The film goes even further to vilainize feminism when the narrative reintroduces Joanna as she carries out a custody battle with Ted over their son Billy (Justin Henry). Since the film is designed to bestow the audience’s sympathies upon Ted, he signifies, along with Billy, the American family unit. Since Joanna’s actions are portrayed as selfish, and they clearly stand in the way of Ted and Billy’s success as a family, one must assume that feminism (represented by Joanna) is the antagonist of the film.

During the custody battle in court Joanna’s testimony is restricted to the pseudo-vernacular of the nuclear family as defined by psychologists in the 1950s. Though this could be explained away as some sort of narrative fluidity, these scenes neglect to articulate the feminist perspective. In this case, feminism has no voice, and is simply relegated to being just a motive whose deeper meanings and ramifications as they pertain to Joanna are entirely ignored.

The conflicts that arise from Joanna’s custody battle, particularly Ted’s search for a new job, further the positive image of corporate America and conservative politics.
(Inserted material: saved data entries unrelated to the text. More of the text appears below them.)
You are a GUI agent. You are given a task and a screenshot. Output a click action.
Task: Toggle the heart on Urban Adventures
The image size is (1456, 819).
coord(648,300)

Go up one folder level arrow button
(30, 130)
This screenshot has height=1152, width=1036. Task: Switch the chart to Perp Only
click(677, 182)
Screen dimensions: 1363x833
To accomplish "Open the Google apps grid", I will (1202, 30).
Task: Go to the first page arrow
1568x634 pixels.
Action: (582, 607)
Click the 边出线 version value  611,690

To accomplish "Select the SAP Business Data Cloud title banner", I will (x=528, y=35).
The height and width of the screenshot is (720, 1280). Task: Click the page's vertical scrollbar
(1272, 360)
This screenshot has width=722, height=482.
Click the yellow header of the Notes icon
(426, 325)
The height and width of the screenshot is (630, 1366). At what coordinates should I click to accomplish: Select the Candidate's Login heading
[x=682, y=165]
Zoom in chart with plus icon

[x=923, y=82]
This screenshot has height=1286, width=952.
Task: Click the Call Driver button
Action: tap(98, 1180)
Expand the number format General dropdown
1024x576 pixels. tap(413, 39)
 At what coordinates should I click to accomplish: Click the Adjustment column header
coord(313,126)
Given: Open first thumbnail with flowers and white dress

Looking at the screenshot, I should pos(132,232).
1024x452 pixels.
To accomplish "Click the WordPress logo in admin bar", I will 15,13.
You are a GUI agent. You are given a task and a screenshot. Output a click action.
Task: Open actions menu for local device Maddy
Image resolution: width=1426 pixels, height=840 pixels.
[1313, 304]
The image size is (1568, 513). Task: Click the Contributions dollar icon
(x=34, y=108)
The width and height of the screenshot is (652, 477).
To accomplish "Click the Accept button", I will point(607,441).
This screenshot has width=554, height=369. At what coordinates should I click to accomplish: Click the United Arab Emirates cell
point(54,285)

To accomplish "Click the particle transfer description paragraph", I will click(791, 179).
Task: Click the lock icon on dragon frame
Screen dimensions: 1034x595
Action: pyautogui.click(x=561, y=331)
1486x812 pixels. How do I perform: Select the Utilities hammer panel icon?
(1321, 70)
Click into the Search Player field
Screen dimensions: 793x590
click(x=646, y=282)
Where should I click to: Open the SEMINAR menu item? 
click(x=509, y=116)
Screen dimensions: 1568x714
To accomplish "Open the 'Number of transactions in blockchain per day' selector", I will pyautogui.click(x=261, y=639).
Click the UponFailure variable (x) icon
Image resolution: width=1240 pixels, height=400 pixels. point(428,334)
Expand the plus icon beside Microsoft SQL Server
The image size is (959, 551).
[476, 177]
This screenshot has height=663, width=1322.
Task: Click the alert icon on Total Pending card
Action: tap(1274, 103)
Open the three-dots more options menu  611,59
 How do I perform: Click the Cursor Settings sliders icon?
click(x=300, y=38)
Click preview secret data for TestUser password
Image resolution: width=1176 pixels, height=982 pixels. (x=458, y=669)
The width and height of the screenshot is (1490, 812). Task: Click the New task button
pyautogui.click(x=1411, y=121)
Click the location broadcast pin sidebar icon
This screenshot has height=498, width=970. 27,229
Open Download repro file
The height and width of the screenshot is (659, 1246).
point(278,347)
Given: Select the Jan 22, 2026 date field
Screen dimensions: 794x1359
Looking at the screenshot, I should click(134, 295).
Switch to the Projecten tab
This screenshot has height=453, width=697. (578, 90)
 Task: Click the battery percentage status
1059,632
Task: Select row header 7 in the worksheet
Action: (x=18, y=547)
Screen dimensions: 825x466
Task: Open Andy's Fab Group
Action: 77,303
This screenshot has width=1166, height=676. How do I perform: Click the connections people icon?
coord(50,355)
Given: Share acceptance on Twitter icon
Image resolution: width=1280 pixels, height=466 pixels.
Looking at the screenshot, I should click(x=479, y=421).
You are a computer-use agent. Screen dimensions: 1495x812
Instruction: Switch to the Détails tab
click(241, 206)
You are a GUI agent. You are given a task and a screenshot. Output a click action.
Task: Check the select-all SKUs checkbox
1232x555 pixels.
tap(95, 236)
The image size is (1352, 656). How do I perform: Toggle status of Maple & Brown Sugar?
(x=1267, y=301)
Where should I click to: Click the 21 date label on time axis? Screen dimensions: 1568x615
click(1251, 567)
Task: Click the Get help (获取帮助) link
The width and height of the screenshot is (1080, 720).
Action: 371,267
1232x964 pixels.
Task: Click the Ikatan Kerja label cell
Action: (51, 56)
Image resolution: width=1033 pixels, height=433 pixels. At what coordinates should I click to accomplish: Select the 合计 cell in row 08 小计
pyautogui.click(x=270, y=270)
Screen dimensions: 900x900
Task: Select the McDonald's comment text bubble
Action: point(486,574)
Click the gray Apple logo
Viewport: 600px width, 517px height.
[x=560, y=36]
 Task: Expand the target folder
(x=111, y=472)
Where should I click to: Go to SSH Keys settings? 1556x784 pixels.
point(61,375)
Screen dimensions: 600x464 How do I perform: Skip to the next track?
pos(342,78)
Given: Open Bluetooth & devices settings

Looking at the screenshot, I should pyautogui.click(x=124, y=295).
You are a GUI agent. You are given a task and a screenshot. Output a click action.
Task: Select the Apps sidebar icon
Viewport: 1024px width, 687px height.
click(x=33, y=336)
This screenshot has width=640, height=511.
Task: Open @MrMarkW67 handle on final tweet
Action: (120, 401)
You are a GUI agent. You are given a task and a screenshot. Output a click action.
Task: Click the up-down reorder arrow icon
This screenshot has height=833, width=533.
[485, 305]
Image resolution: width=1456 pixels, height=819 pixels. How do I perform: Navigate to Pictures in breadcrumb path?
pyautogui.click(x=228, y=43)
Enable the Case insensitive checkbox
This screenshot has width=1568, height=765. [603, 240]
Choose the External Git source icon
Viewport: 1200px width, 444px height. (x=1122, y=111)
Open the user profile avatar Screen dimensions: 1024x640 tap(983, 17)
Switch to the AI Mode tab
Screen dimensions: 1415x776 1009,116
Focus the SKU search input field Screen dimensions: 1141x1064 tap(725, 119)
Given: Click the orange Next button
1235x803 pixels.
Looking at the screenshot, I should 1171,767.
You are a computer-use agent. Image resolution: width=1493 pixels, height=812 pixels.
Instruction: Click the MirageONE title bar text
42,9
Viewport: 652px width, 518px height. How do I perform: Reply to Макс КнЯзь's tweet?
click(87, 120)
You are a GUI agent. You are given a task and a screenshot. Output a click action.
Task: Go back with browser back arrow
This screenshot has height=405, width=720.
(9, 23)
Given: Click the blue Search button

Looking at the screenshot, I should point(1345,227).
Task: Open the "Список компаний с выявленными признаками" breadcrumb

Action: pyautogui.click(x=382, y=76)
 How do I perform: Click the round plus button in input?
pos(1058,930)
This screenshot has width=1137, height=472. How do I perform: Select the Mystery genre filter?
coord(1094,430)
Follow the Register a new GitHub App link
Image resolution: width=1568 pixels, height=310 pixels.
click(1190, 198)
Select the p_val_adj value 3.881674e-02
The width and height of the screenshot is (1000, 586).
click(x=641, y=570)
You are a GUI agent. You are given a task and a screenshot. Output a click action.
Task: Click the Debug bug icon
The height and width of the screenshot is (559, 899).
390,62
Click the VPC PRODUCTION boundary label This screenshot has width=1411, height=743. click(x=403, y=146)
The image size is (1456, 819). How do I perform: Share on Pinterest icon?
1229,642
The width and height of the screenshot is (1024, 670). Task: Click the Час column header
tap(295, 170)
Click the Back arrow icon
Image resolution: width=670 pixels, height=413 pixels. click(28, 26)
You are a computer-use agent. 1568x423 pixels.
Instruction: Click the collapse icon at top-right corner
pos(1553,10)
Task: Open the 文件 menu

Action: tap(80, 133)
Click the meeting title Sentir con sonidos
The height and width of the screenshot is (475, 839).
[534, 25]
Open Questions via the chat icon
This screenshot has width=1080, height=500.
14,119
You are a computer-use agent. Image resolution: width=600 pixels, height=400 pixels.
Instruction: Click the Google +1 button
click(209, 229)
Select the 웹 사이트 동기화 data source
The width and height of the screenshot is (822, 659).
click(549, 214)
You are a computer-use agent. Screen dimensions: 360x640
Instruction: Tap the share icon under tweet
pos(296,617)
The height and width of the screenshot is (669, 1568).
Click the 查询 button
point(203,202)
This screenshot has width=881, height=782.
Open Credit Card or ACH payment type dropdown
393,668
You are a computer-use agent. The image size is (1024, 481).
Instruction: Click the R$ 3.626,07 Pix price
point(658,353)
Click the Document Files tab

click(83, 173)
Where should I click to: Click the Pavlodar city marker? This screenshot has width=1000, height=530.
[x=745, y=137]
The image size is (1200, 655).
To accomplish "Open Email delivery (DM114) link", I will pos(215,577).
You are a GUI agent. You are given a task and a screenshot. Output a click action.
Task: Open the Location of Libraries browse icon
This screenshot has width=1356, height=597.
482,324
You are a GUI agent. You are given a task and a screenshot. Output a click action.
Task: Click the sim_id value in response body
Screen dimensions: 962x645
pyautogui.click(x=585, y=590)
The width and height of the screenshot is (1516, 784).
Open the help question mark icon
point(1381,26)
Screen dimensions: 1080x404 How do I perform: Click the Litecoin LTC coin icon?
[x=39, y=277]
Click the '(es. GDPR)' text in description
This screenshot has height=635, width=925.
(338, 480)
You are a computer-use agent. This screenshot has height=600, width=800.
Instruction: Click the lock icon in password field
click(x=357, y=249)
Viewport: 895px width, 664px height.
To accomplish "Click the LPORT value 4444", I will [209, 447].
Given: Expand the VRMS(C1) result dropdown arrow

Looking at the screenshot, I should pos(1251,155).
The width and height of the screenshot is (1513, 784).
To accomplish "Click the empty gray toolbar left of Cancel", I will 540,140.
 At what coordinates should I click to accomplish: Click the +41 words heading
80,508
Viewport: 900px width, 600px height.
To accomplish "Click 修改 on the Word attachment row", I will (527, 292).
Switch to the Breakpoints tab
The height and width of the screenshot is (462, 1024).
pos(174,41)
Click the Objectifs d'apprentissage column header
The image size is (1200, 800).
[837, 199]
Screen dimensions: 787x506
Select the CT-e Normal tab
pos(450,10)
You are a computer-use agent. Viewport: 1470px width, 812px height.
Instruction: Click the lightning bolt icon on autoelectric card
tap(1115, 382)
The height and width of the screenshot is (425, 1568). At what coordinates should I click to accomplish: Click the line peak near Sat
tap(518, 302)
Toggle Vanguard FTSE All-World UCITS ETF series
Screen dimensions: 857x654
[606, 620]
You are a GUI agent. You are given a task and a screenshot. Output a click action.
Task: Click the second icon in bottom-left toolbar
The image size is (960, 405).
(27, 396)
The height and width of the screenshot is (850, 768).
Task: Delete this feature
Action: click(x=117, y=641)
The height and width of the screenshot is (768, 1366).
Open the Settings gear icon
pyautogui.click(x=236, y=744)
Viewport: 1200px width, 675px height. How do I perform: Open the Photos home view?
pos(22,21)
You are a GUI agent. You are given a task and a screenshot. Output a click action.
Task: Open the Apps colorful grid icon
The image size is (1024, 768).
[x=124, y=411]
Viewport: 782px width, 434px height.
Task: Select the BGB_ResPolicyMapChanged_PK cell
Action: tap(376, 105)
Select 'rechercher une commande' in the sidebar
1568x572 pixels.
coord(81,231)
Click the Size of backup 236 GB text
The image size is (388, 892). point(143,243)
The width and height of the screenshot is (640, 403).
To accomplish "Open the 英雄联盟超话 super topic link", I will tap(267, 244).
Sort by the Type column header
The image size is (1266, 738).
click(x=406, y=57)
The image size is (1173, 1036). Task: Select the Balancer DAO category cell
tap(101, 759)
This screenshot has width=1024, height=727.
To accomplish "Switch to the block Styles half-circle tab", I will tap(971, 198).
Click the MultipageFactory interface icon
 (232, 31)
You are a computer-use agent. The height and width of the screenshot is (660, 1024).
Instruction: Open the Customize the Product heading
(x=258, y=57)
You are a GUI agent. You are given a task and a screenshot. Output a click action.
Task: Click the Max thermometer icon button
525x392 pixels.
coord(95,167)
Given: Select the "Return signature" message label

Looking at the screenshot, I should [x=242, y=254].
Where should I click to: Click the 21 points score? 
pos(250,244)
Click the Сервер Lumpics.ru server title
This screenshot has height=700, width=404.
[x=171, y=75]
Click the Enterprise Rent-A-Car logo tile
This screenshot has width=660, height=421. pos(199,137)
This conservative idealism the filmmakers put forth in these scenes lack the stylization and Romanticism of a filmmaker like Frank Capra from the 30s who dealt with similar themes in a number of genre films. Instead, Benton opts to follow a stylistic approach closer to 70s American realism. Without the tenacity of a cohesive and plastic style, Kramer Vs. Kramer comes across as deceptive. The film moves covertly to make its political points and convey its conservative message, neglecting a number of American cinematic traditions that extend beyond Capra to Chaplin, Keaton, Hawks and Ford.

Realism, at least what passes for realism in Kramer Vs. Kramer, is hardly grounded in the world the audience inhabits. Yet, the film settles for the pretense that it is. Thusly lulling the audience into a state of suspended belief that is designed to instill in that same audience a series of conservative ideologies. If one were to compare Ted to Nick in A Woman Under The Influence, the differences between actual realism and “assumed” realism becomes clear. Though the scenes in A Woman Under The Influence in which Nick is left alone to take care of his children only make up one fifth of the entire film, they more accurately portray the situation both he and Ted find themselves in. In an attempt to entertain his children, Nick and a co-worker take the children to the beach in the winter. There is little dialogue, mostly just Nick trying to control his kids because he cannot engage them in the fantasy world their mother created. Still Nick stubbornly tries to bond with his kids on the same deep level his wife had. All Nick can think to do is to share some beer with his children. Both Nick and Ted are working men, yuppies, disengaged from the inner world of their children. What Cassavetes does in ten minutes takes Robert Benton forty minutes to merely suggest.

Examining all these different components, the evidence appears indicative of an anti-feminist agenda at work in Kramer Vs. Kramer. It isn’t surprising that the perspectives at work in Kramer Vs. Kramer aren’t what they should be considering the political climate at the time under the Carter administration. At best, Kramer Vs. Kramer begins to articulate the inner emotional strife a child experiences during a divorce.